By Joe Anuta
Mayor Michael Bloomberg broke ground Friday on a $50 million project to install working sewers at Willets Point, but a group opposed to the redevelopment of the Iron Triangle said the city is not playing by the rules.
Bloomberg plunged a shovel into a mound of dirt near the Flushing Bay Promenade to mark the beginning of the sewer construction, set to be completed in 2013, which he said is the first step toward the $3 billion redevelopment project that will create 62 acres of mixed-use buildings and greenspace.
Willets Point is “an area many thought would always remain neglected,” Bloomberg said at the news conference, which was held across the highway from the pockmarked, puddle-strewn streets of the neighborhood that is mostly comprised of auto shops.
The construction project will create sewers and then plug them into the city’s network to deal with both rainwater and sewage, according to Seth Pinsky, president of the city Economic Development Corp., which is overseeing the project.

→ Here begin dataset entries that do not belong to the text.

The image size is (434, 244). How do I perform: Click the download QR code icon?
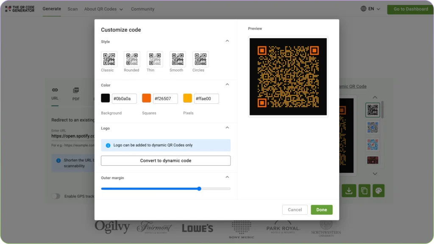(349, 191)
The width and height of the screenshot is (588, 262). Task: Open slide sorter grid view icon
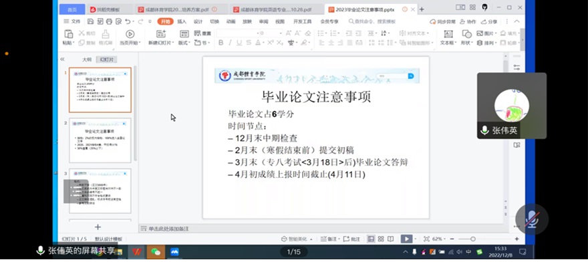click(x=381, y=239)
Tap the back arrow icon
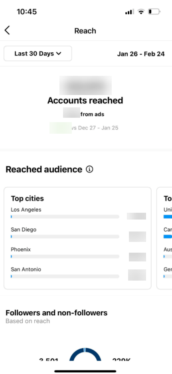172x374 pixels. click(7, 30)
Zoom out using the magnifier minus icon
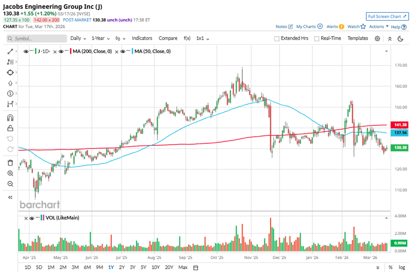The image size is (412, 276). 11,184
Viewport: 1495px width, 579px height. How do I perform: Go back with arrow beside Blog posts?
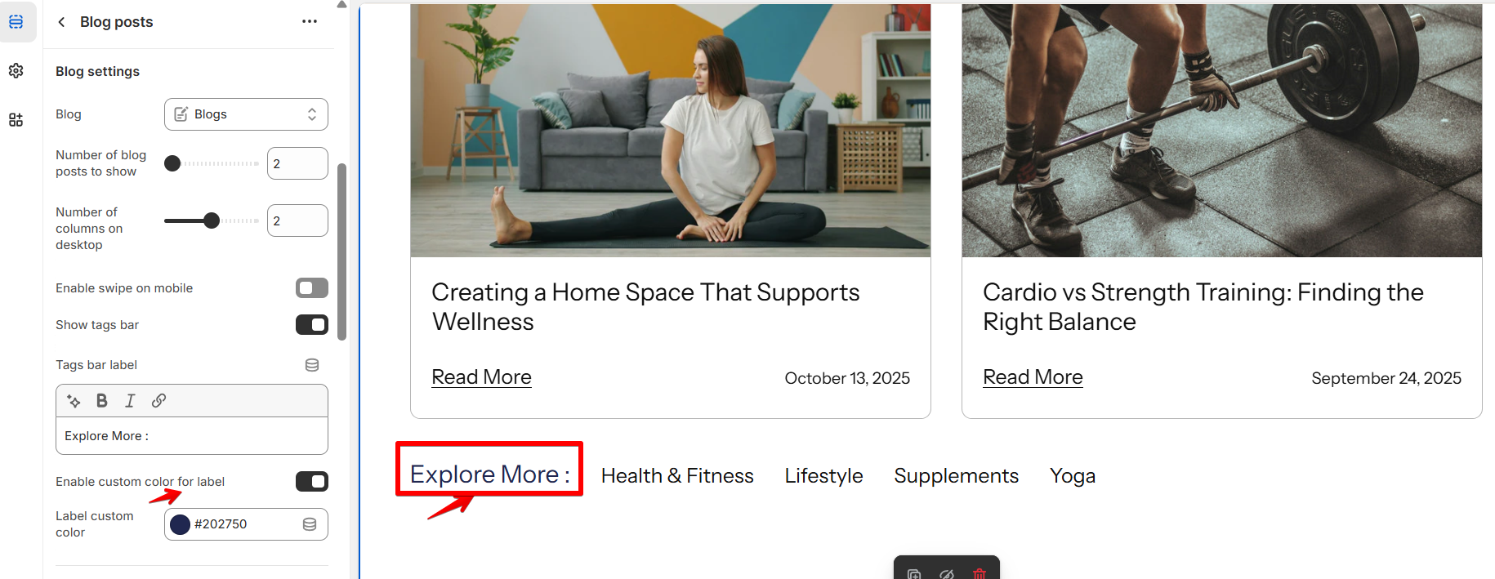click(61, 22)
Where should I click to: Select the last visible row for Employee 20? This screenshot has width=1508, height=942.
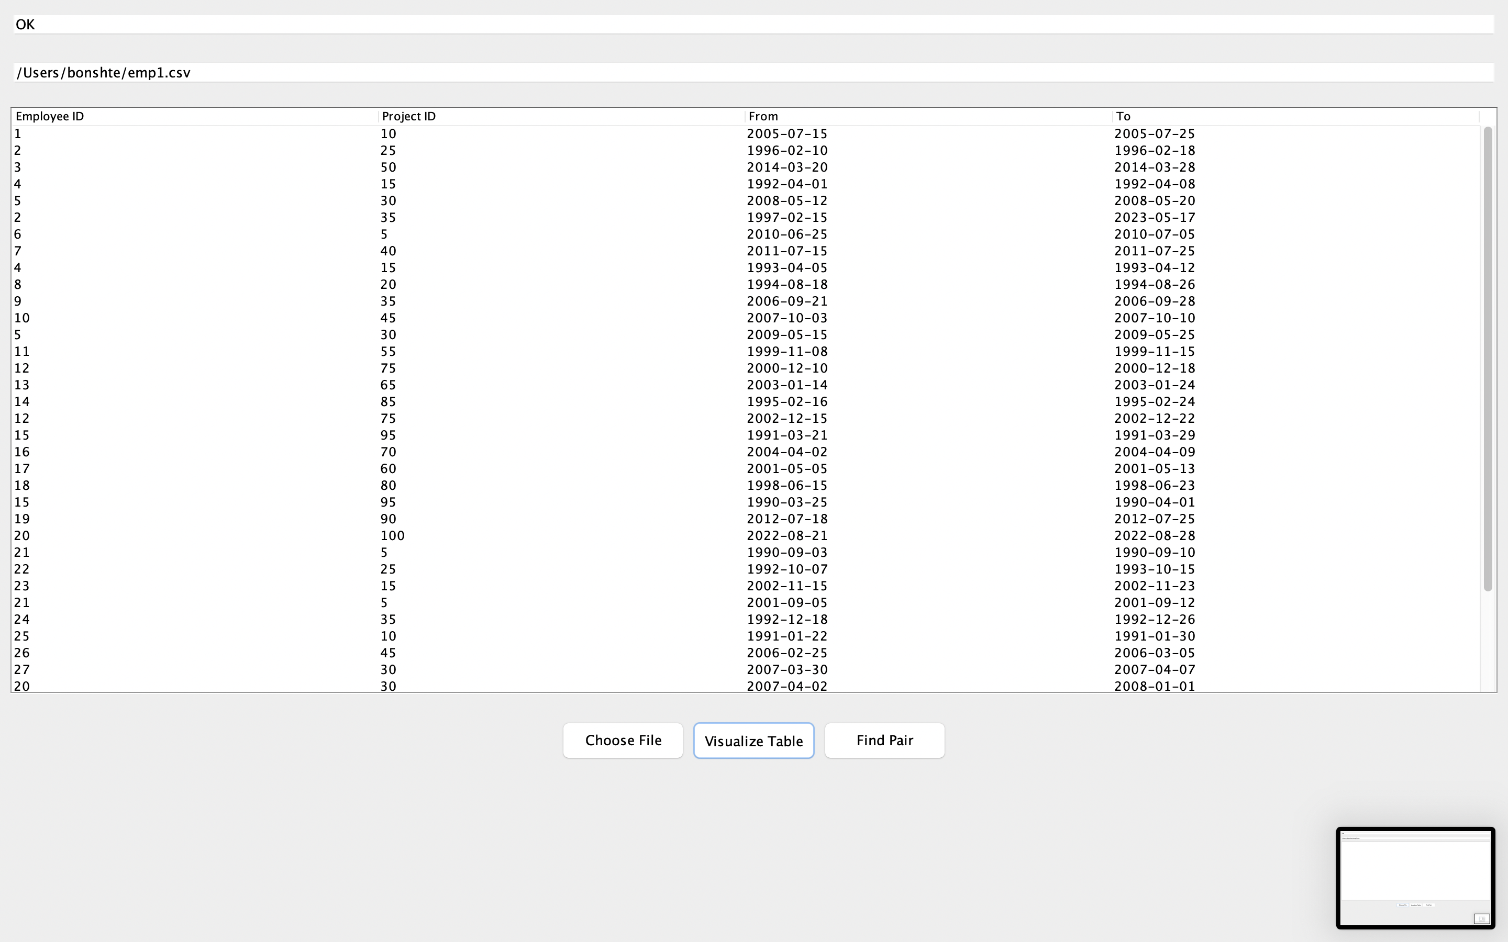point(374,685)
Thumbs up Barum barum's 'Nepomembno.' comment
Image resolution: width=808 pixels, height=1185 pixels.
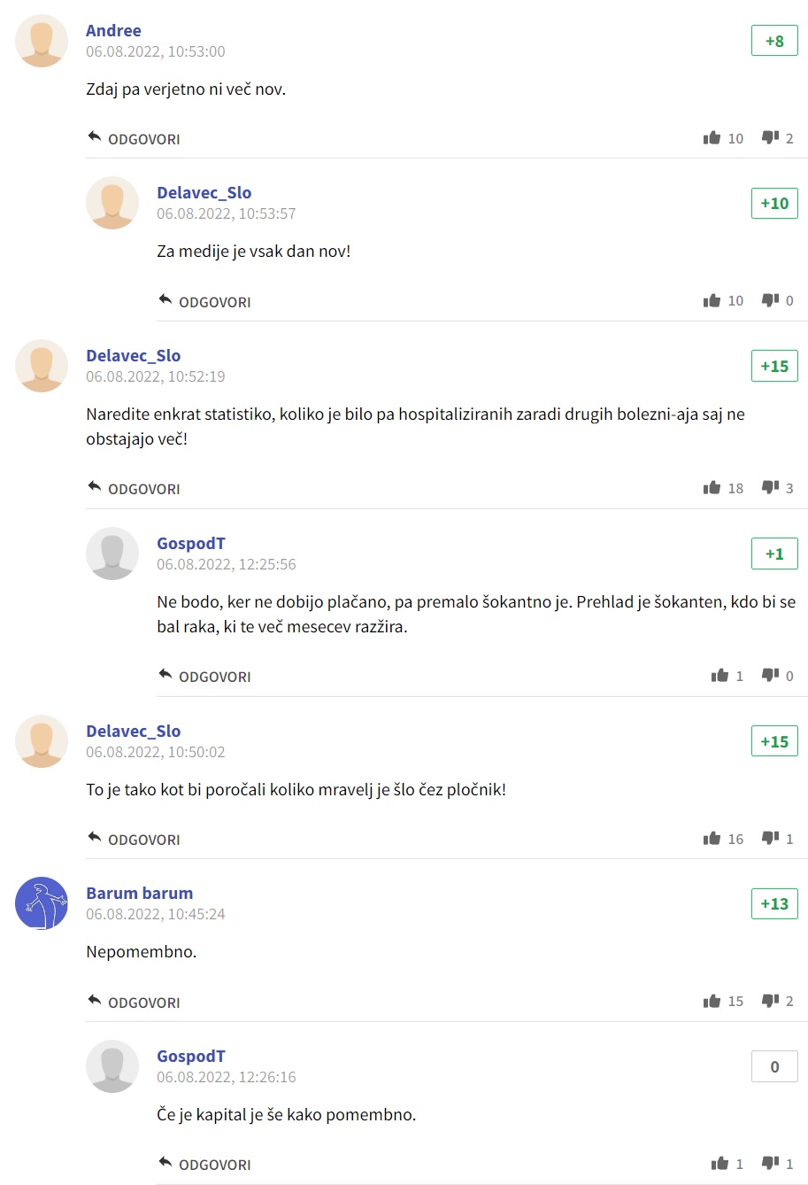click(x=712, y=1002)
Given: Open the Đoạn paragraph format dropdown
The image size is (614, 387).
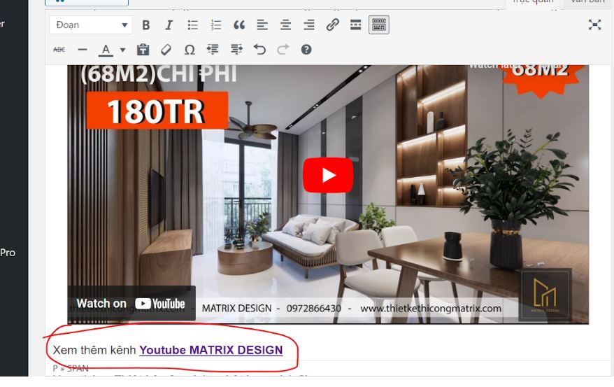Looking at the screenshot, I should pos(91,25).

“Willets Point is entirely off the grid,” he said at the conference.
Due to contaminated soil at the site, the city was not able to install the sewers until an area-wide remediation plan was in place, he said.
Other lawmakers, including City Councilwomen Karen Koslowitz (D-Forest Hills) and Julissa Ferreras (D-East Elmhurst), praised the mayor’s vision for the blighted triangle, both saying it was historically a bad area where women were advised not to even walk past.
But Mir Nasratullah, who owns an auto body shop in Willets Point, said that was a gross mischaracterization of the area.
Half of his customers are women — many even bring their children — and they have always been treated just fine, he said.
Nasratullah’s objection to how the neighborhood is portrayed is similar to points raised by Willets Point United, a group of property owners opposed to the redevelopment of the area and how the city is proceeding with the project.
The group has already filed two lawsuits against the city regarding the project, which involves the controversial use of eminent domain to seize many of the properties in the footprint of the redevelopment, neither of which have been resolved.
And Monday night, the group released a statement alleging that the EDC did not properly conduct a period for public comment, which is required by the state Department of Environmental Conservation.
Michael Gerrard, a lawyer for Willets Point United, sent DEC a letter Nov. 21 accusing the agency of purposely concealing documents from the public’s view and not disclosing the environmental impacts of the project.
In addition, Gerrard’s letter stated that the EDC did not initially include business owners in Willets Point on an outreach list ahead of the Nov. 9 meeting.
The day after Bloomberg’s news conference, the EDC issued a statement that a new public hearing will be held Dec. 19, which Willets Point United chalks up to Gerrard’s letter.
But Jennifer Friedberg, spokeswoman for the EDC, said her agency and the DEC collaborated on the public comment period, which is ongoing.
A spokesman for DEC said the agency announced it would be conducting further outreach without the provocation of DEC.